## [YOUR OBJECTIVE]
All lines in the records below with the word "thumbnail" must be returned.

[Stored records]
*** Begin section ***
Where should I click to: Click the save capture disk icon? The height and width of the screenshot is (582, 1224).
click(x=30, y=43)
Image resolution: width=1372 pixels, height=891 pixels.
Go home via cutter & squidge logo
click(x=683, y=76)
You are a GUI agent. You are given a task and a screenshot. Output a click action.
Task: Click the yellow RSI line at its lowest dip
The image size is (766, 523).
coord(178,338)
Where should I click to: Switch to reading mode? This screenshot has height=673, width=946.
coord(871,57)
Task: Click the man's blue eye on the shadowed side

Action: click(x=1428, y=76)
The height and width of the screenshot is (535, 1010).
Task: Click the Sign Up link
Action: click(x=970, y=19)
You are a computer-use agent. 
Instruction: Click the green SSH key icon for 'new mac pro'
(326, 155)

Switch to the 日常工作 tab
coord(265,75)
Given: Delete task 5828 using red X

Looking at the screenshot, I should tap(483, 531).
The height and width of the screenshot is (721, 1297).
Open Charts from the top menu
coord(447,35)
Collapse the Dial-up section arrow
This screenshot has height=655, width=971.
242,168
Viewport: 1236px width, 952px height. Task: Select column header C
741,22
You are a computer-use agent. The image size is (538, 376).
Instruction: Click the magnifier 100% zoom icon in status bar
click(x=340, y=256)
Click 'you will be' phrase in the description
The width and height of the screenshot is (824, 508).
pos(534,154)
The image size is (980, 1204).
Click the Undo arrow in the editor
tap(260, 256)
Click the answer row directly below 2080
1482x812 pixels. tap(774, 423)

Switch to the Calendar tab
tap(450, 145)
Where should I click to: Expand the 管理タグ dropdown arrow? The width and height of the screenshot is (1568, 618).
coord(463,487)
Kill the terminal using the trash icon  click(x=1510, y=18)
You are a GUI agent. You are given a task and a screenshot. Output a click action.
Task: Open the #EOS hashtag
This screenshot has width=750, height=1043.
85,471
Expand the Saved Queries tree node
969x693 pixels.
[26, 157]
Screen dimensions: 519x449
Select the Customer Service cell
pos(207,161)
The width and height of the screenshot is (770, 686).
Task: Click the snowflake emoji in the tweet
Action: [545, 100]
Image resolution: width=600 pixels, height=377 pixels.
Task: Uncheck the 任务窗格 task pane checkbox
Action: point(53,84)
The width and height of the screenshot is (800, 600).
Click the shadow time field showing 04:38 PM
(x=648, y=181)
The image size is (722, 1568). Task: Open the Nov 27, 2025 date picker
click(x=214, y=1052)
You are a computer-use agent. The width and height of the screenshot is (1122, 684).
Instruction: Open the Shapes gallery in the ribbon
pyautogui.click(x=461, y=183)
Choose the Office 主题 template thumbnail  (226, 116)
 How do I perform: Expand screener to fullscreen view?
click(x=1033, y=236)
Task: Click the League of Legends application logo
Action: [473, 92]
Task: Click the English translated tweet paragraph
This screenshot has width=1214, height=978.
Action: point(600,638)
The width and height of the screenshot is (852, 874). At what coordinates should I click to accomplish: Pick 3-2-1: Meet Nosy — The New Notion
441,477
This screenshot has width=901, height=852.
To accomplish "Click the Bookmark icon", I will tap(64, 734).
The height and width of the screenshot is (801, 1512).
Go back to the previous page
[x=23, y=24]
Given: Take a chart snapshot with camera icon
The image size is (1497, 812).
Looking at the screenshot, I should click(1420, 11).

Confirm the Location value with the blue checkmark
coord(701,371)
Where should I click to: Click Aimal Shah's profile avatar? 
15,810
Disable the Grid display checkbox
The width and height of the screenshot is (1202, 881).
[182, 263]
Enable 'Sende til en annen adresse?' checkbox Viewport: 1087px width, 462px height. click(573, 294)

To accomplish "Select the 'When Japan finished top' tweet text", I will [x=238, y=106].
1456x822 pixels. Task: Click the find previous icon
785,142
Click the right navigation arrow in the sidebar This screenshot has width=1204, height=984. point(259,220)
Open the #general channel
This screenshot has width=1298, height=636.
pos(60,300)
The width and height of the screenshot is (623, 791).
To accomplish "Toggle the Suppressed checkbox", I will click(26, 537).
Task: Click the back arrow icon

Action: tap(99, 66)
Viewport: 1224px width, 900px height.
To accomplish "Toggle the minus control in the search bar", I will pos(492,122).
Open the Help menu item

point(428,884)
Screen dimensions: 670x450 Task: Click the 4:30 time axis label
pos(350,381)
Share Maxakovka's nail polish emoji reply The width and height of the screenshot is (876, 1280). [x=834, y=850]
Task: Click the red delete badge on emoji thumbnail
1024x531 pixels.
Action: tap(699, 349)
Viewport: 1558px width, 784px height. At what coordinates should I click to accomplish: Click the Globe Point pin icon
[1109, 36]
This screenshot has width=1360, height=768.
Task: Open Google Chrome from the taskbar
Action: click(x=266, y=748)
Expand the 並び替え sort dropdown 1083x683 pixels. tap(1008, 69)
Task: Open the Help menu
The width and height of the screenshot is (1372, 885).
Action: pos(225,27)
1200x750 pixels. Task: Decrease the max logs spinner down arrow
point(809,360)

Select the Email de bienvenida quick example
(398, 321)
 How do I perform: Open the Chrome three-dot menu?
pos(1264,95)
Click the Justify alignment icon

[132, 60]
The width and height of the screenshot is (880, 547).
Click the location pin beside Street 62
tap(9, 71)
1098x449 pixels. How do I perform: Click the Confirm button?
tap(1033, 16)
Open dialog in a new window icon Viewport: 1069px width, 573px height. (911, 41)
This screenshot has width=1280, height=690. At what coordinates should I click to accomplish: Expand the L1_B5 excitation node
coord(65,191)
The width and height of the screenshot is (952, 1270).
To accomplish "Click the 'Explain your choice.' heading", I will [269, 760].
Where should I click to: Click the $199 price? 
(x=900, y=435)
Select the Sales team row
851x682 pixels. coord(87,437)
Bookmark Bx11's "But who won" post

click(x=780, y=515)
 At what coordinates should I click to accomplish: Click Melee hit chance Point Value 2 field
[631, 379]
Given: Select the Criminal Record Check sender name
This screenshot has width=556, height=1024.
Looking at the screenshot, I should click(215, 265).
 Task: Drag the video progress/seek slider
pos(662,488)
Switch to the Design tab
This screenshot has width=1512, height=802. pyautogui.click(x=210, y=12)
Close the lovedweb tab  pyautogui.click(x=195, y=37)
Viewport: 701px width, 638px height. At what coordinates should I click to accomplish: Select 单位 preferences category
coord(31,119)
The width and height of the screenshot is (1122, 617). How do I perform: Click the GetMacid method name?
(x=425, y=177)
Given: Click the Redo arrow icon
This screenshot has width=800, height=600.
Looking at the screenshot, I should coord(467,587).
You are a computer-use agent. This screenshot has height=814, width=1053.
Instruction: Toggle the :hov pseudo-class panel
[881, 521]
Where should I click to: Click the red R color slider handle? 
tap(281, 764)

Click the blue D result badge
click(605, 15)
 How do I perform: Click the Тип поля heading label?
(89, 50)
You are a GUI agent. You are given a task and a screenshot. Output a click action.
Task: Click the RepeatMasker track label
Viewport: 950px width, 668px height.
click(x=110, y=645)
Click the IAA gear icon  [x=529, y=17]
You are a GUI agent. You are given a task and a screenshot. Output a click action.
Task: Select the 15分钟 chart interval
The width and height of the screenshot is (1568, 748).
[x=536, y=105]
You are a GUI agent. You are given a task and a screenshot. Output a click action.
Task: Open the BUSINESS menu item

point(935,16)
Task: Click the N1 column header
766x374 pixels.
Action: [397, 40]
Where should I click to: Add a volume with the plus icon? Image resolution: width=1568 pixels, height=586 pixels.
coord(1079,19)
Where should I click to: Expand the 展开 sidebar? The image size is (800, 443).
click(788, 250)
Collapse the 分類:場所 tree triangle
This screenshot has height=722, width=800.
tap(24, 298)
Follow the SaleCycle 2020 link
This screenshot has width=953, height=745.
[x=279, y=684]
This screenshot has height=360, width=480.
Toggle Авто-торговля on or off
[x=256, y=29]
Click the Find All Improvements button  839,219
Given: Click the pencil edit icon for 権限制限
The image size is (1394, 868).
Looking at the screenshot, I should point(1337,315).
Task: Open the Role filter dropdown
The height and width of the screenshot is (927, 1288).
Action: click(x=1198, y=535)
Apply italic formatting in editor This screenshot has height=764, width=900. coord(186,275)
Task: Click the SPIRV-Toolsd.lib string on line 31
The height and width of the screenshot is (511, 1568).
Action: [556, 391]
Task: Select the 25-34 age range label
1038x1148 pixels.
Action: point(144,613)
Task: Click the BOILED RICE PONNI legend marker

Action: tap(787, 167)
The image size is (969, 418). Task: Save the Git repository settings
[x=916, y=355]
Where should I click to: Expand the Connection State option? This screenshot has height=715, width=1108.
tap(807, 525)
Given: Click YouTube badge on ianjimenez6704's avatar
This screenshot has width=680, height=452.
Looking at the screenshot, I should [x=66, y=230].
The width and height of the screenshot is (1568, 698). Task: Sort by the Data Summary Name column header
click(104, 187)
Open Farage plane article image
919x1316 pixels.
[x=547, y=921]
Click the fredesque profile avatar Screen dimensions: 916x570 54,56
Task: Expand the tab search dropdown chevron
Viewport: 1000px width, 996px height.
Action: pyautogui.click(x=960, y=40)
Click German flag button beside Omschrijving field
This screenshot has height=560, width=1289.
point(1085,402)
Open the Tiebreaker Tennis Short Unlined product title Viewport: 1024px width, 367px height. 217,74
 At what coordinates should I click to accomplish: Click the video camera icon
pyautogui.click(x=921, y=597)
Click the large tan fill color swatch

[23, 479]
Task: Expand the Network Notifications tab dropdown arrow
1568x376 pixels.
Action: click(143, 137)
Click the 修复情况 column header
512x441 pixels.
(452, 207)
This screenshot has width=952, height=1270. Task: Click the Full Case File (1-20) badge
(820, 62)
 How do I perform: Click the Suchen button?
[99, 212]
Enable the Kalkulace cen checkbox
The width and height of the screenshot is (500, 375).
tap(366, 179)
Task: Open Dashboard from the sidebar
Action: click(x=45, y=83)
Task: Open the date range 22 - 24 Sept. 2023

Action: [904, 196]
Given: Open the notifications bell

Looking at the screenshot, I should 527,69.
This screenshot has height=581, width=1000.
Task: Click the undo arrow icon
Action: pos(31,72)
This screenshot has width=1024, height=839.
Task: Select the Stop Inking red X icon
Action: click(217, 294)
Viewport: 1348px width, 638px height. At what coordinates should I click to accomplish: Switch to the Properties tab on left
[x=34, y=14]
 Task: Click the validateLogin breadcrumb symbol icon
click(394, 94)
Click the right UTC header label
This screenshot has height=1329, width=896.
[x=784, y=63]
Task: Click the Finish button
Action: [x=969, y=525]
*** End section ***
## [TASK SOLUTION]
Choose the Office 主题 template thumbnail  (226, 116)
Task: Click the red delete badge on emoji thumbnail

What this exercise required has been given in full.